WORK REQUIRED: Extract the lines beginning at the one that holds "Where should I" and ending at the final line of the material below, keeping them exact and leaving out all pictures.
*** SOURCE INFORMATION ***
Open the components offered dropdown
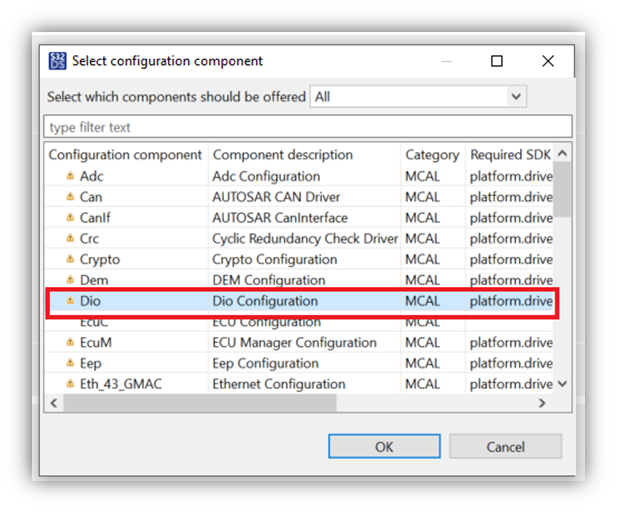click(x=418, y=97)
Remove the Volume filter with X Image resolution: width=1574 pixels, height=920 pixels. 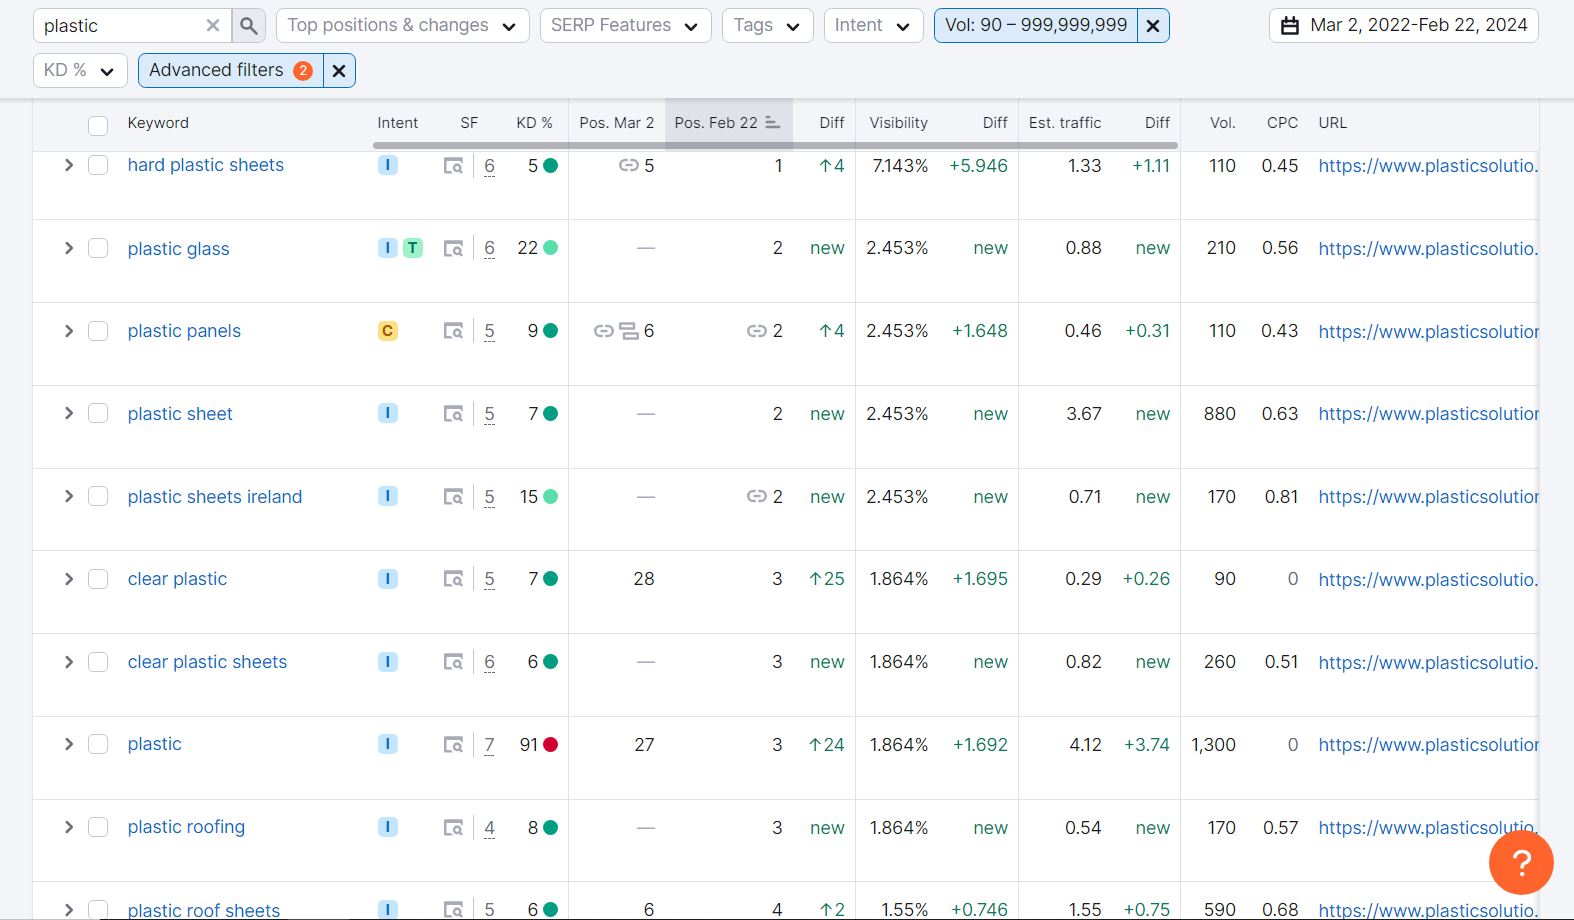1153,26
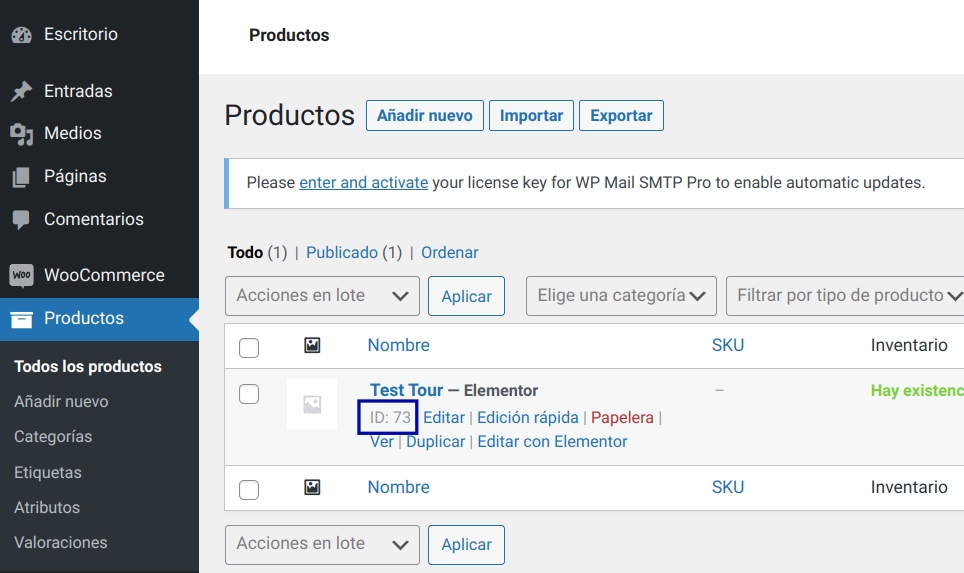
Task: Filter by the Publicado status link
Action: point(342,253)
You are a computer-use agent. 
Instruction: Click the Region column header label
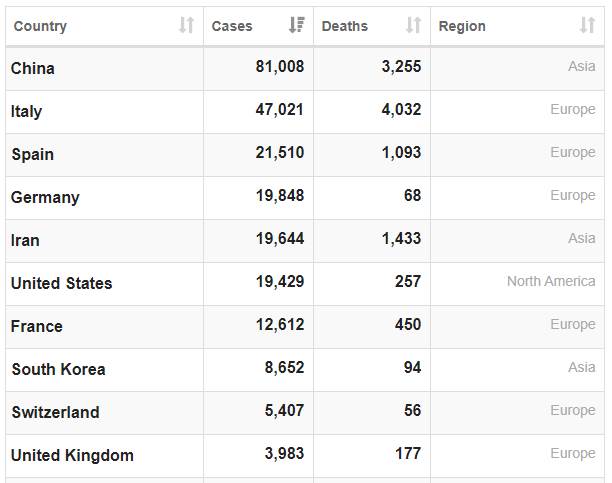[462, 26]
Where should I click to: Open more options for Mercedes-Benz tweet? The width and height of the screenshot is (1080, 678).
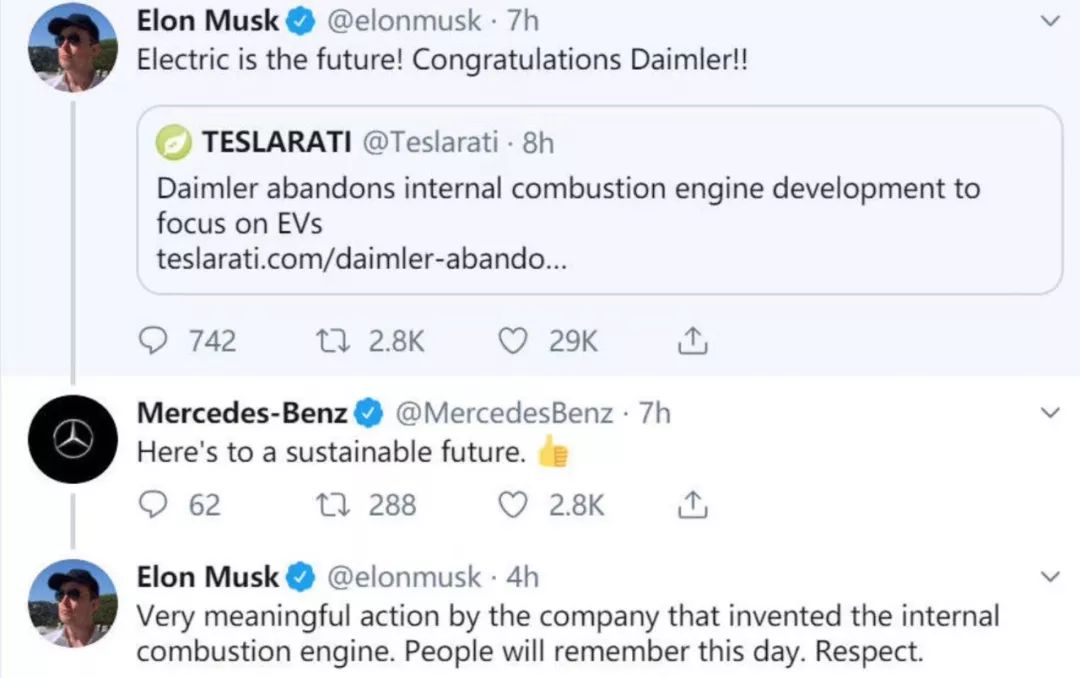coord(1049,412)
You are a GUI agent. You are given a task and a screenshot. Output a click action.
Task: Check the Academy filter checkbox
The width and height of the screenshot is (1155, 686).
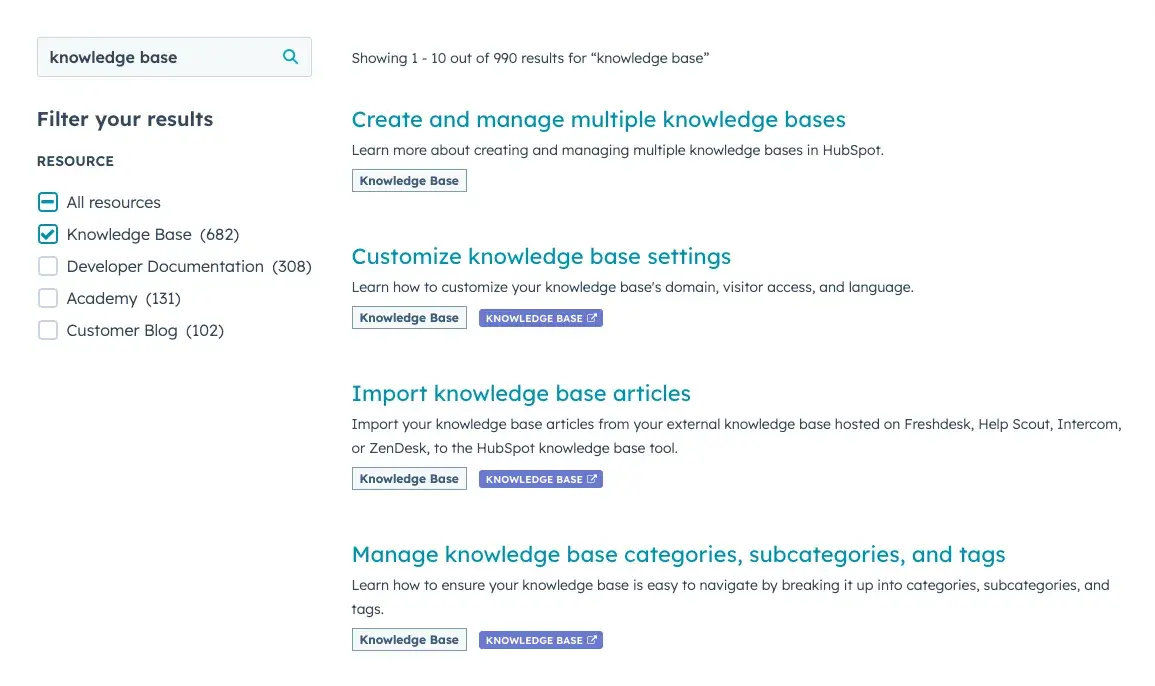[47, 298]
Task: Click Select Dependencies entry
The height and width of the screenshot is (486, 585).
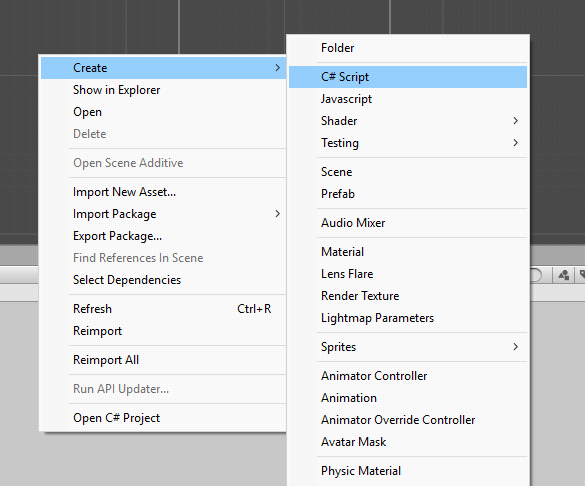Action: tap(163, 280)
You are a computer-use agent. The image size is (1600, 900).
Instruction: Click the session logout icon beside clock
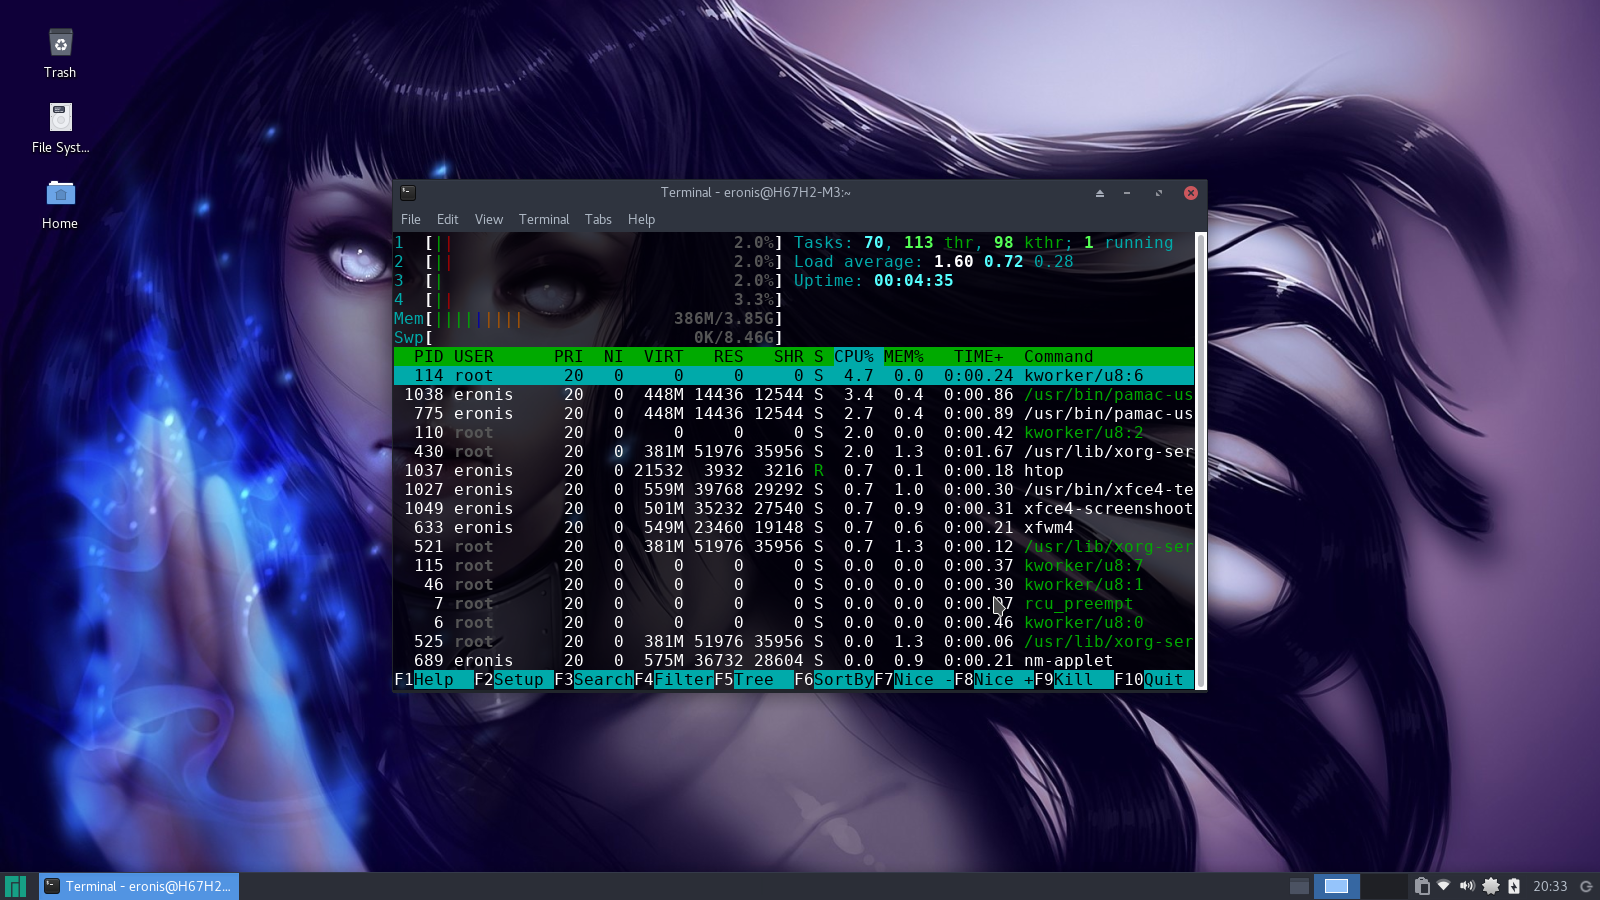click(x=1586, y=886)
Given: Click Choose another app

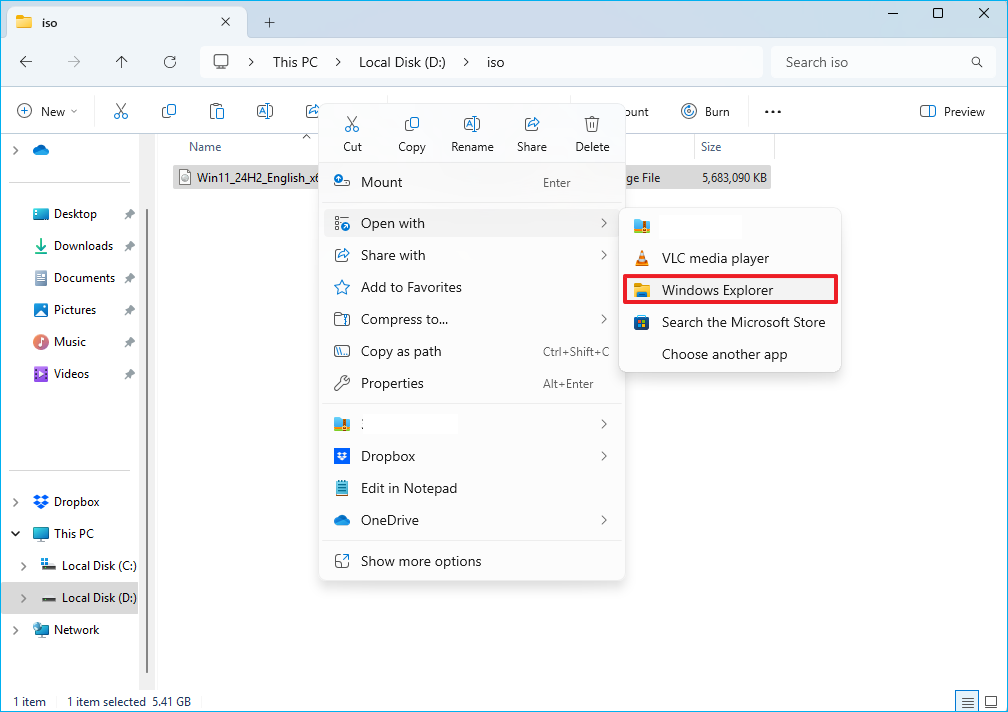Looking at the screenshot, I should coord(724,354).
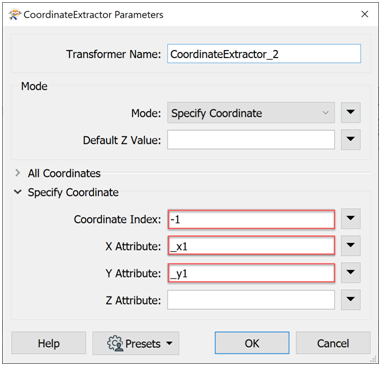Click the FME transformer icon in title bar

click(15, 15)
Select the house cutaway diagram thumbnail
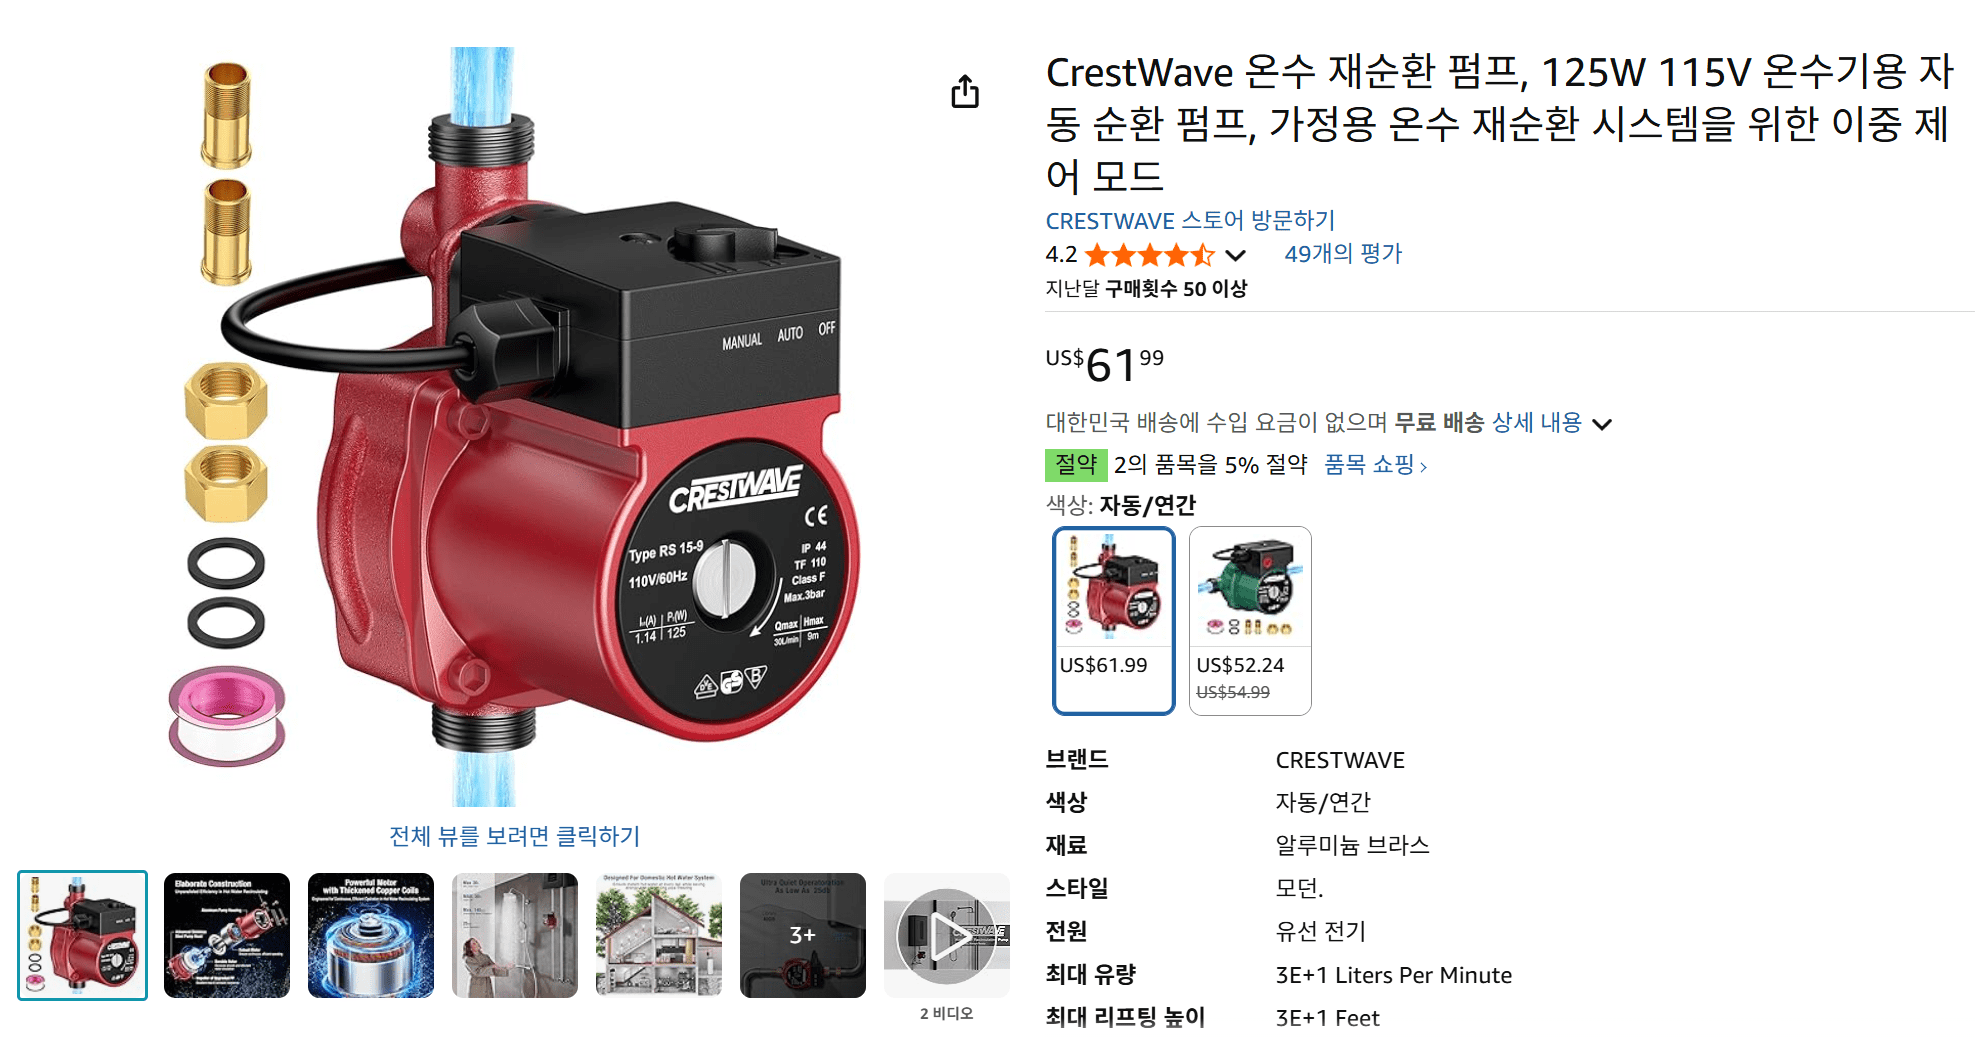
*** End of SOURCE INFORMATION ***
OUTPUT FOR THIS EXERCISE:
Where should I click to: Open more options for Mercedes-Benz tweet? The width and height of the screenshot is (1080, 678).
coord(1049,412)
You are a GUI agent. You are given a task and a screenshot. Output a click action.
Task: Check the Academy filter checkbox
The width and height of the screenshot is (1155, 686).
[47, 298]
Task: Click Select Dependencies entry
The height and width of the screenshot is (486, 585).
Action: tap(163, 280)
You are a computer-use agent. The image size is (1600, 900).
Instruction: Click the session logout icon beside clock
click(x=1586, y=886)
Given: Click Choose another app

Looking at the screenshot, I should coord(724,354).
Click the FME transformer icon in title bar

click(15, 15)
Select the house cutaway diagram thumbnail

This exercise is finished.